----- Supplied records

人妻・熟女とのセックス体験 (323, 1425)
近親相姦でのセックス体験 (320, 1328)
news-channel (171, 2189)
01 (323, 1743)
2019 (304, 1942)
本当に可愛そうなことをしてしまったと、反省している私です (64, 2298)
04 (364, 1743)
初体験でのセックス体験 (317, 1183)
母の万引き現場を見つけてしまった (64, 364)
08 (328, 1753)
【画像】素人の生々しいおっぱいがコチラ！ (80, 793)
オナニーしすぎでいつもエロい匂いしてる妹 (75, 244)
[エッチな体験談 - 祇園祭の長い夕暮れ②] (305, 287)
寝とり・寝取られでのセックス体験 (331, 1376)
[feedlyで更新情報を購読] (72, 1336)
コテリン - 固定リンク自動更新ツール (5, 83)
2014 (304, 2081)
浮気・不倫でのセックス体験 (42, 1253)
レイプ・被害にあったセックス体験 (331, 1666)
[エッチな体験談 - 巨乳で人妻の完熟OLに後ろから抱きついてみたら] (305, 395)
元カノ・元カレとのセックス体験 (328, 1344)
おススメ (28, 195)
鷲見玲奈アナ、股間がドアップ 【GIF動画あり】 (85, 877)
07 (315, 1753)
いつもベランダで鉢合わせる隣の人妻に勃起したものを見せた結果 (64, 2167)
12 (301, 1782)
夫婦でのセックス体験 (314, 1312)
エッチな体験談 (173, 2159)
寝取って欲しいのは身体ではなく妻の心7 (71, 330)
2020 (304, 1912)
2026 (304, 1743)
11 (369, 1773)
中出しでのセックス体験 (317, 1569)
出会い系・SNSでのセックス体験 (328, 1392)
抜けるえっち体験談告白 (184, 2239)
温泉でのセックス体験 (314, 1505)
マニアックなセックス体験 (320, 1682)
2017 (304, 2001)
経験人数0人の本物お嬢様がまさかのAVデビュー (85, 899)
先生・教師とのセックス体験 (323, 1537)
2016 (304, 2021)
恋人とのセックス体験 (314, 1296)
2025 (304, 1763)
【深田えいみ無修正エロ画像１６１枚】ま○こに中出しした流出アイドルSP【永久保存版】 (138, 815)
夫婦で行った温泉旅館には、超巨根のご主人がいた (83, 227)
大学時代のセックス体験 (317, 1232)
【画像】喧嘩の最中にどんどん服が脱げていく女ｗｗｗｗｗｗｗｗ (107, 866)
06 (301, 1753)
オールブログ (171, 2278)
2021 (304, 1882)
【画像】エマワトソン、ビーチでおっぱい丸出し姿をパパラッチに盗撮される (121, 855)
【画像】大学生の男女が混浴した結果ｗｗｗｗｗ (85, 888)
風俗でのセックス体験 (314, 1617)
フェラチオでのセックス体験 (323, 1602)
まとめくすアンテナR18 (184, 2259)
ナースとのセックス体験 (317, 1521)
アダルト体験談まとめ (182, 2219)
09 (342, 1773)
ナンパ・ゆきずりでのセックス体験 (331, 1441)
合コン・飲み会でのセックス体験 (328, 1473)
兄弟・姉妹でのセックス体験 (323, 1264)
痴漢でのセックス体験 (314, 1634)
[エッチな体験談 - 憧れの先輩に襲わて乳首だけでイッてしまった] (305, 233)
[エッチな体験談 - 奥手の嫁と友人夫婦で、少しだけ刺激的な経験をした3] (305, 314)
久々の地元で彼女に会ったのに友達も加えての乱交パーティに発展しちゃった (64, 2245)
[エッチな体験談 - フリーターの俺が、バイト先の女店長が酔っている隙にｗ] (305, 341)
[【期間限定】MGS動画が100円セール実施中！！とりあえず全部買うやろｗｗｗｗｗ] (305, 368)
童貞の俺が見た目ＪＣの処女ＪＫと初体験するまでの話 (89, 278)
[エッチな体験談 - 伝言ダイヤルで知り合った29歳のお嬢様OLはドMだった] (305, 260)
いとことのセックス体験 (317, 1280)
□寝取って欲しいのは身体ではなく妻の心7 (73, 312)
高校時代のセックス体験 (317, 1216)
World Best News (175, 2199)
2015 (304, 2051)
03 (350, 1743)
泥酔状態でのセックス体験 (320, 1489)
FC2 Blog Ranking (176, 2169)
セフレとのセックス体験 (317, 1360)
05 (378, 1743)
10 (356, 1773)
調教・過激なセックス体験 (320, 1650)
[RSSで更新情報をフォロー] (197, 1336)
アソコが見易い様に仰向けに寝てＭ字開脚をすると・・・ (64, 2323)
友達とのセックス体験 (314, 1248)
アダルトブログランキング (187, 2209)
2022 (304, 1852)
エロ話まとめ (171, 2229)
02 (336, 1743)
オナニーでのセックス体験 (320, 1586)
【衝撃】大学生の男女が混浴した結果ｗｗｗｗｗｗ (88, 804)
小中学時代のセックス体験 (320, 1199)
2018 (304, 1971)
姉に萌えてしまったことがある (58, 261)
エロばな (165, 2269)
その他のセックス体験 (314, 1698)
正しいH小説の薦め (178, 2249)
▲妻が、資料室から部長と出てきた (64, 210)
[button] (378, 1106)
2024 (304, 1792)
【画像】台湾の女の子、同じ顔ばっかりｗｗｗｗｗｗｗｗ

----------

• _Task instructions_: Write out exactly the lines above from the line with "アダルト体験談まとめ (182, 2219)" through the line with "[エッチな体験談 - 奥手の嫁と友人夫婦で、少しだけ刺激的な経験をした3]", both of them included, and leave out all other lines.

• _Answer space_:
アダルト体験談まとめ (182, 2219)
09 (342, 1773)
ナンパ・ゆきずりでのセックス体験 (331, 1441)
合コン・飲み会でのセックス体験 (328, 1473)
兄弟・姉妹でのセックス体験 (323, 1264)
痴漢でのセックス体験 (314, 1634)
[エッチな体験談 - 憧れの先輩に襲わて乳首だけでイッてしまった] (305, 233)
[エッチな体験談 - 奥手の嫁と友人夫婦で、少しだけ刺激的な経験をした3] (305, 314)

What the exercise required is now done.